Sunday, January 4, 2009

Krayola Kids

Our multi-colored notebooks



Diana West is continuing with her theme of our "Death of the Grown-up" culture where she posts about a school in Kent, England where red is no longer allowed to denote a poor performance. Such bold red marks could be traumatic for the poor students. Hundreds of other schools have done the same.

So, instead of leaving everything a neutral, say, blue, the school administrators at this school go full out and include a myriad of multi-colors to denote good work and "areas that could be improved". No one wants to highlight ba.. um an area that could be improved with a new ink color. Well that could be problematic, since then the chosen color (say, green) could be the new red. So now students would be traumatized by green! So the question is, how will the student realize that his work is ba..um an area that could be improved? Do various colors have varying degrees of good to areas that could be improved?
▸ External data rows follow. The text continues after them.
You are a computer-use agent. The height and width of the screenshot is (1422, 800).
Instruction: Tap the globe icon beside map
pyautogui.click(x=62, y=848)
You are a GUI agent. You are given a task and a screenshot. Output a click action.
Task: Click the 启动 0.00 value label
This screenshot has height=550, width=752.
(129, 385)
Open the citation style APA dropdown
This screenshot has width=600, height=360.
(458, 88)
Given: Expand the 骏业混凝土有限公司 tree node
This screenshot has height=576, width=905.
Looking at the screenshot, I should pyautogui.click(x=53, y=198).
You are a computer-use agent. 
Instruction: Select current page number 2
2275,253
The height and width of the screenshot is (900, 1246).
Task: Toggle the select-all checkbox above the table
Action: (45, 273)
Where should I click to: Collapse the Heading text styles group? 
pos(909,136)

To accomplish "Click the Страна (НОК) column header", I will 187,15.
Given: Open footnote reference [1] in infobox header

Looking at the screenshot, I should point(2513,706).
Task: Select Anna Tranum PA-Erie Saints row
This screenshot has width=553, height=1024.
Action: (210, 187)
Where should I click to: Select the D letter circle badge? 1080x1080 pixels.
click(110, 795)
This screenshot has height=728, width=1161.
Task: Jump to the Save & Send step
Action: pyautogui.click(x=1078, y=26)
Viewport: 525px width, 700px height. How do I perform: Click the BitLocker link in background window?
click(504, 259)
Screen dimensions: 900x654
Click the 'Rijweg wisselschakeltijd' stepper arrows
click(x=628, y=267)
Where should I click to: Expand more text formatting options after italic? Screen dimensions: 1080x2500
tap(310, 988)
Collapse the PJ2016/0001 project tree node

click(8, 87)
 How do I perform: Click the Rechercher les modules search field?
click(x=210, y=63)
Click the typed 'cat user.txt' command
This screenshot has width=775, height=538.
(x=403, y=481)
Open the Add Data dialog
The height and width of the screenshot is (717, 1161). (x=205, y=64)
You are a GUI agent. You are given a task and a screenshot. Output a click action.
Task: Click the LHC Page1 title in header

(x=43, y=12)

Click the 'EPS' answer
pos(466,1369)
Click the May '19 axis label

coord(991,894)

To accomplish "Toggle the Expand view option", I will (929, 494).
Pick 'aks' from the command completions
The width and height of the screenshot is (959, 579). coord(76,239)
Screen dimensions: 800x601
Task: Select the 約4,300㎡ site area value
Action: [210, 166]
No, we're still back at square one, or even worse - there could be more colors to traumatize over!

Oh, let the teachers just give all this grading thing up and color in things they just feel like, with nice comments and smilies to go with it.

In fact that is just what is happening in the design field - crayola colors and stick figures.

An informal survey I did of companies which stressed their diversity and multiculturalism showed these strange stick-figure logos, with an array of bright, primary colors. All is equal, and equally infantilized in this cheerful, colorful world. There is no better or worse, no gradations of superiority or inferiority. No right or wrong, no good or bad.

Well, there is bad. We are regressing, and many of us are just not realizing it. As Diana West says, multiculturalism has an infantilizing effect because it requires us to repress our logic. Designers, in their desire to include everyone, and insult no-one, have had to repress their designing logic and come-up with the the saving grace of the generic stick figure and the primary palate. Red is not really an Indian, as black isn't a, well, a real black person. I mean, has anyone ever seen a green person? So what we get is the diversity without the specificity.

But, wait, someone forgot this one. Don't these stick-figures discriminate against the fat-challenged? (Can I even say "fat" these days!).